At the core of the issue is the System Change Number (SCN) in Oracle. This is a number that increments sequentially with every database commit: inserts, updates, and deletes.  Its like a clock timer to check all synchonizatio. Its very crucial to normal Oracle database operation. SCN is the key to maintaining data consistency. So it keep on increasing everytime. 


When Oracle databases link to each other, maintaining data consistency requires them to synchronize to a common SCN. This is necessarily the highest SCN carried by any participating Oracle database instance because the SCN clock cannot run backward -- so database linking causes the SCN in many databases to jump during normal operations.

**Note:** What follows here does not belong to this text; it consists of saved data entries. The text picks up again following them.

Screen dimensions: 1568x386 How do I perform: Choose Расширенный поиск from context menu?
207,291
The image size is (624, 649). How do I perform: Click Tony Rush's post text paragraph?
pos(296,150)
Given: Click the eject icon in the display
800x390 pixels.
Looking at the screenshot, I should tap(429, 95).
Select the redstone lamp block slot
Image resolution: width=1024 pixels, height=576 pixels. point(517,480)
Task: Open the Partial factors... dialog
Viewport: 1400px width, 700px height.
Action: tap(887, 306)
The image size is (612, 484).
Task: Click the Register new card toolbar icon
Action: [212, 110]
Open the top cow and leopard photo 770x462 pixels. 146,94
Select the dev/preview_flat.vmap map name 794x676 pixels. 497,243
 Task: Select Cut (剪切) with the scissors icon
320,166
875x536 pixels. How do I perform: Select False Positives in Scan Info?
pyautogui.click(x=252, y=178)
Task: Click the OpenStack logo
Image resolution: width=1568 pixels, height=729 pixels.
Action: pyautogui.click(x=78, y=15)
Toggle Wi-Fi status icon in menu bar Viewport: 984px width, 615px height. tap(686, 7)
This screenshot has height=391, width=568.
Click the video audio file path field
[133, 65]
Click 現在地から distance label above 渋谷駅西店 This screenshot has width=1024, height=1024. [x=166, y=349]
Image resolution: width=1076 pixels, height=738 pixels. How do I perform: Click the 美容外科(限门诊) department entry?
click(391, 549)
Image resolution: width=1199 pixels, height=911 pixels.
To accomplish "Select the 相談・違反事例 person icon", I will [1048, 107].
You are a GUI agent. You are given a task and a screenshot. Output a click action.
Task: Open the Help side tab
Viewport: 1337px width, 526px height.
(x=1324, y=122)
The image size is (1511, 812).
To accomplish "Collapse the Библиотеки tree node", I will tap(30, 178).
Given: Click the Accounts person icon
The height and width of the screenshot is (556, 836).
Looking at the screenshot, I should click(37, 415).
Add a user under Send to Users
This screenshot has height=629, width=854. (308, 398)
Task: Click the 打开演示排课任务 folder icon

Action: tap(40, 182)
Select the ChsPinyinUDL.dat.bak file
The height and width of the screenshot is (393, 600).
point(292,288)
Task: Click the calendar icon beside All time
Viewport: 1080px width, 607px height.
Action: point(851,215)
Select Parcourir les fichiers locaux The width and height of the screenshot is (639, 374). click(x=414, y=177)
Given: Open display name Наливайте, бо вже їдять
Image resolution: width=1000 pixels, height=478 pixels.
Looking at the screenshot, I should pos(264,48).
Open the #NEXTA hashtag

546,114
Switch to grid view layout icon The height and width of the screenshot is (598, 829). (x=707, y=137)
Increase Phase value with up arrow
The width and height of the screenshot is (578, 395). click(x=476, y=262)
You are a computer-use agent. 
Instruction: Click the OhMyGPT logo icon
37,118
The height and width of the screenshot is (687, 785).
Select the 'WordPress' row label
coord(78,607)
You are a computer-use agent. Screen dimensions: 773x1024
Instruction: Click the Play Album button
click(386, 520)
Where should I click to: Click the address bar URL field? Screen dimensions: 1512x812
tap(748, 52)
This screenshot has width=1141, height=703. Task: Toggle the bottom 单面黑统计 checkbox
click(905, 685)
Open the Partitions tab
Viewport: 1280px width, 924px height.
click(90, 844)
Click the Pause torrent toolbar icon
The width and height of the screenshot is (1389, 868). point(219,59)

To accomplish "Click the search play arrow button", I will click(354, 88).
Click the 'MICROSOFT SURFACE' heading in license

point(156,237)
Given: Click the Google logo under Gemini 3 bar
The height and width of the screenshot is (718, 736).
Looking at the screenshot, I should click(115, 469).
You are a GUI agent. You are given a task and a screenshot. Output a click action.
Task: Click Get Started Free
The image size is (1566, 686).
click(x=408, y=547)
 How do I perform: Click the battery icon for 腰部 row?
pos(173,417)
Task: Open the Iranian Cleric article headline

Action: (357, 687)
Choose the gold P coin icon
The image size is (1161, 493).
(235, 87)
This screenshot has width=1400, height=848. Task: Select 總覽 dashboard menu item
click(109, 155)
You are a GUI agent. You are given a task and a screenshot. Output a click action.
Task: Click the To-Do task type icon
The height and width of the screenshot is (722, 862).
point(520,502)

And only very basic permissions are required to make a connection that can cause one database to increment the SCN on another.


For normal  system add keeps on adding 16,384 SCN per second to highest soft limit. The architects of Oracle's flagship database application must have been well aware the SCN needed to be a massive integer. It is: a 48-bit number (281,474,976,710,656).In addition to that hard limit, there's a soft limit imposed by Oracle itself to ensure the SCN value at any given moment is not unreasonably high, which would indicate a database malfunction. 


Bug: 


Oracle has feature to support hot back. it is by ' begin backup mode'. The problem is that, due to a unknown reason, issuing the 'BEGIN BACKUP' command causes the SCN for the database instance to increase dramatically, so that the SCN continues to increase at an accelerated rate even after the 'END BACKUP' command is given. Thus, performing a hot backup can increase the SCN value by millions or billions quite quickly -- and that elevated growth continues unabated. Admins are unlikely even to notice this problem.


So when you have number of databases connected with database link (as already discussed higher SCN value will be maintain) and some connected DB is started backup, so it will make high increase in SCN for for just one DB that is having backup but also to all the DB's that is connect to it through DB link. 


Imagine for the data centre where we have 1000 of inter-connected DB's.  For RMAN, oracle this as bug as ID: 12371955. 


Patch: 


So on Oracle Security patch-Jan2012CPU, Oracle has provided patch for SCN issue. Oracel has also provided scnhealthcheck.sql which is will test with speed of SCN increment. 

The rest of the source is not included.